About this exercise: Take the line with "You are a GUI" as the first and the last line of the data as the end. Write out both and every line between exactly, except pictures.

Task material:
==============================

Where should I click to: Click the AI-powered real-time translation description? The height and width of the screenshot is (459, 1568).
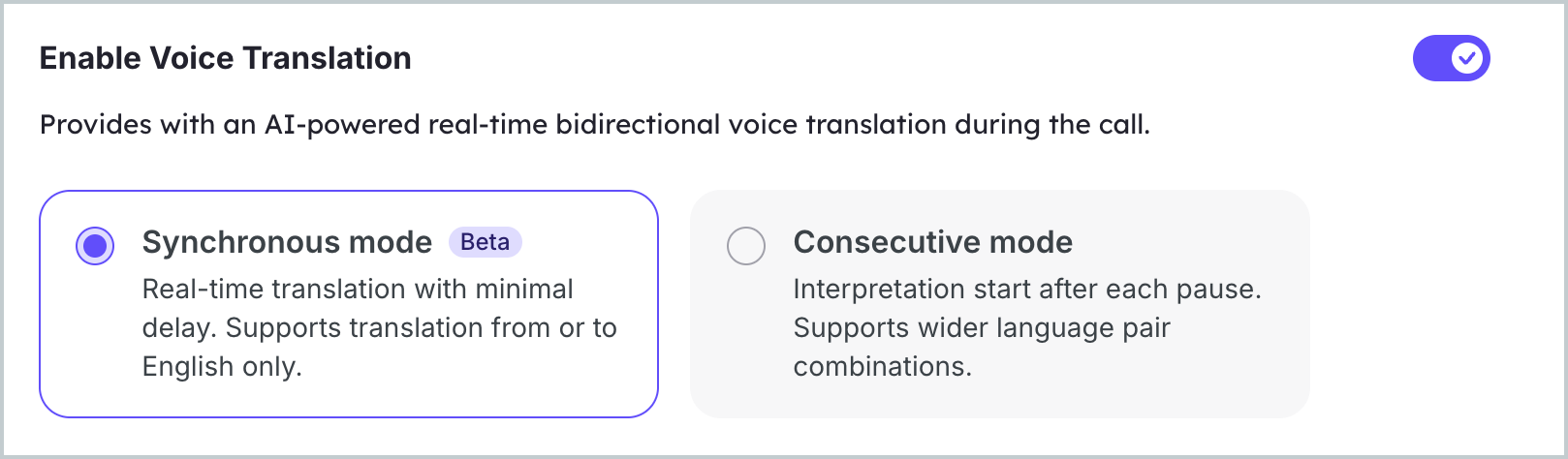[595, 125]
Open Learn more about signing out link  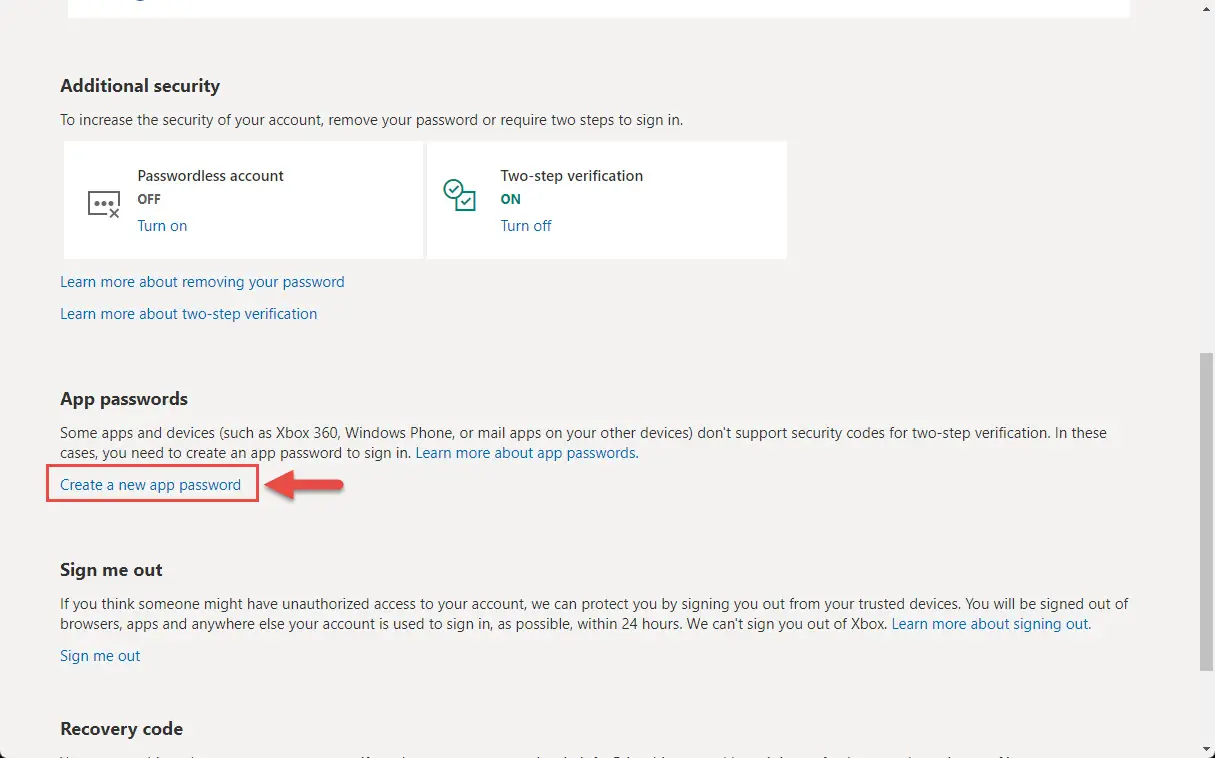[991, 624]
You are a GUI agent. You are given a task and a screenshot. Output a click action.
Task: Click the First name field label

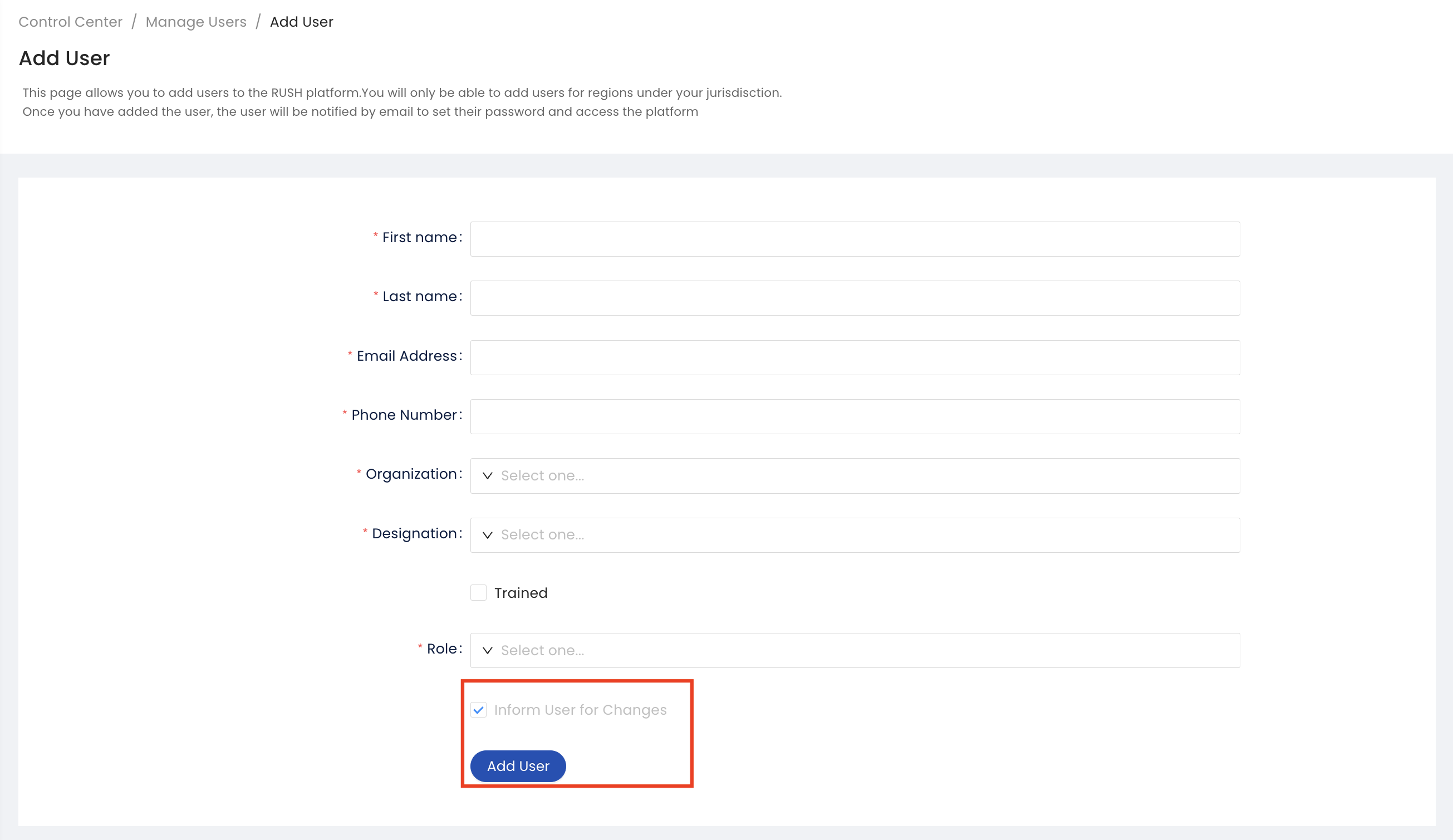pos(420,238)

==============================

Exercise output:
You are a GUI agent. You are given a task and a screenshot. Output a click action.
Task: Click the First name field label

pos(420,238)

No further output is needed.